McIntyre has written thousands of articles for 24/7 Wall St. He is an expert on corporate finance, the automotive industry, media companies and international finance. He has edited articles on national demographics, sports, personal income and travel.

His work has been quoted or mentioned in The New York Times, The Wall Street Journal, Los Angeles Times, The Washington Post, NBC News, Time, The New Yorker, HuffPost USA Today, Business Insider, Yahoo, AOL, MarketWatch, The Atlantic, Bloomberg, New York Post, Chicago Tribune, Forbes, The Guardian and many other major publications. McIntyre has been a guest on CNBC, the BBC and television and radio stations across the country.

A magna cum laude graduate of Harvard College, McIntyre also was president of The Harvard Advocate. Founded in 1866, the Advocate is the oldest college publication in the United States.

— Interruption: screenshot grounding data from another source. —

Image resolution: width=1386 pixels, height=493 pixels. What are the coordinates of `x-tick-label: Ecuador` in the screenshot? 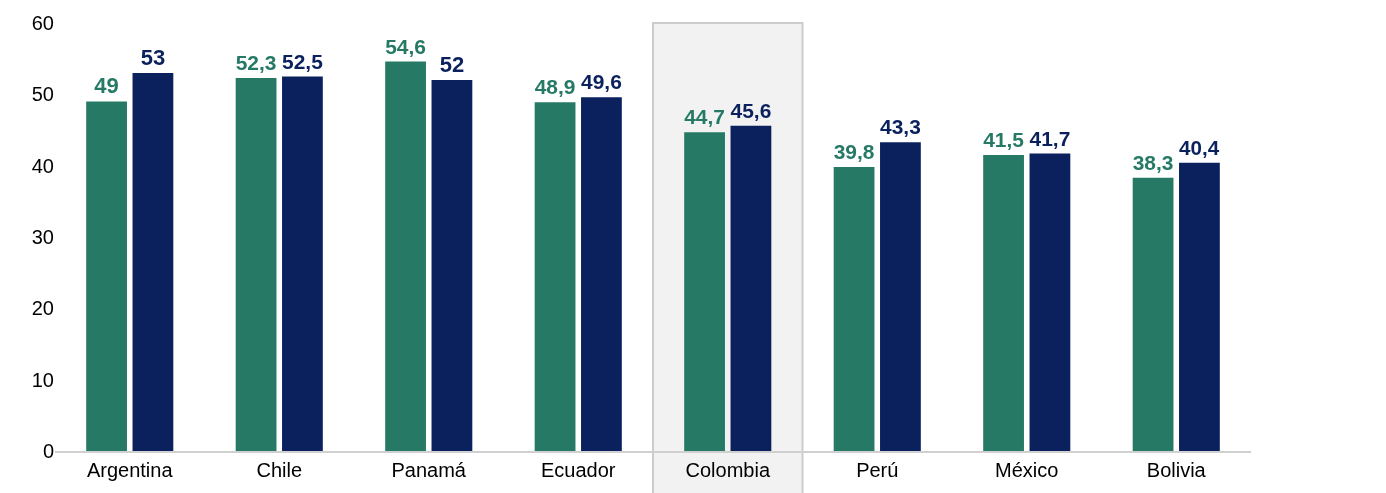 It's located at (578, 470).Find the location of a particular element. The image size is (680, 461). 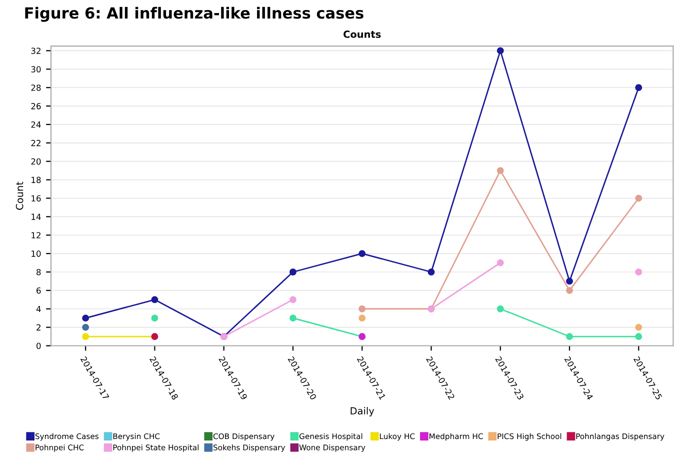

chart-subtitle: Figure 6: All influenza-like illness cases is located at coordinates (194, 14).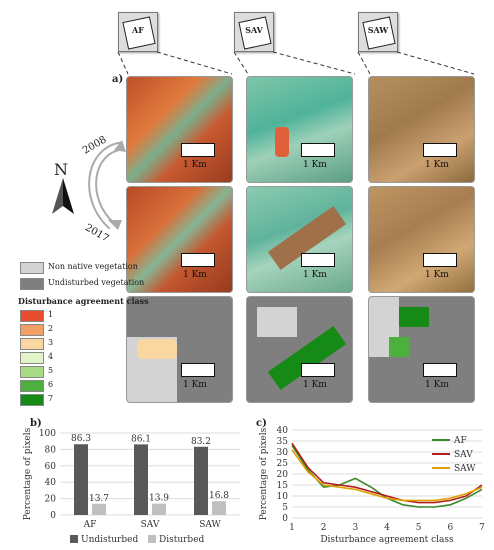 The image size is (494, 550). What do you see at coordinates (300, 240) in the screenshot?
I see `image-sav-2017: 1 Km` at bounding box center [300, 240].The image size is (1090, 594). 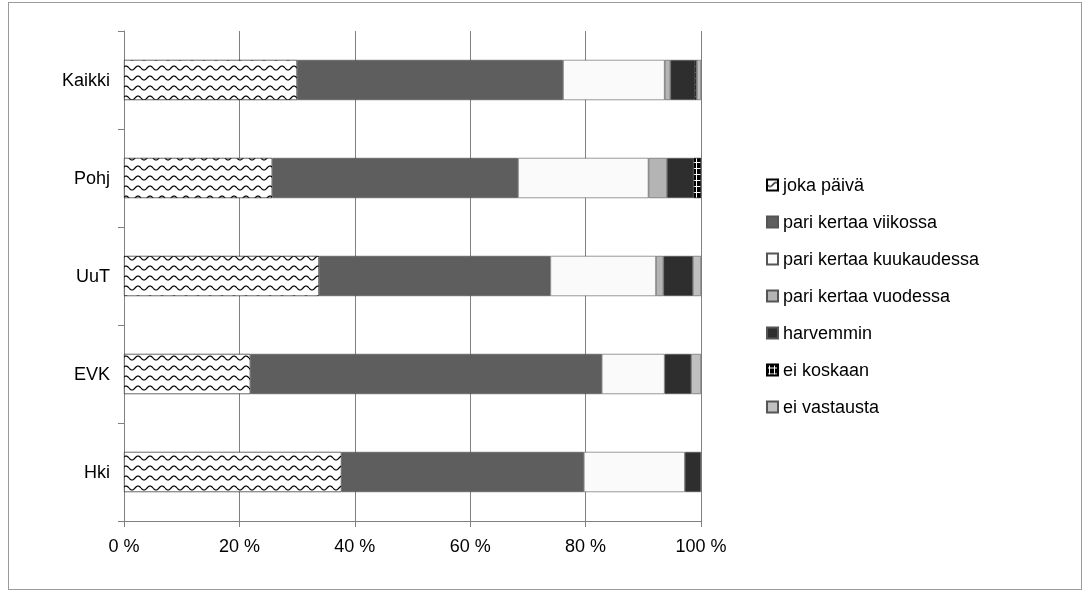 What do you see at coordinates (92, 178) in the screenshot?
I see `y-tick-label: Pohj` at bounding box center [92, 178].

TheStreet.com, Comps.com and Edgar Online are some of the public companies for which McIntyre served on the board of directors. He was a Vicinity Corporation board member when the company was sold to Microsoft in 2002. He served on the audit committees of some of these companies.

McIntyre has been the CEO of FutureSource, a provider of trading terminals and news to commodities and futures traders. He was president of Switchboard, the online phone directory company. He served as chairman and CEO of On2 Technologies, the video compression company that provided video compression software for Adobe’s Flash. Google bought On2 in 2009.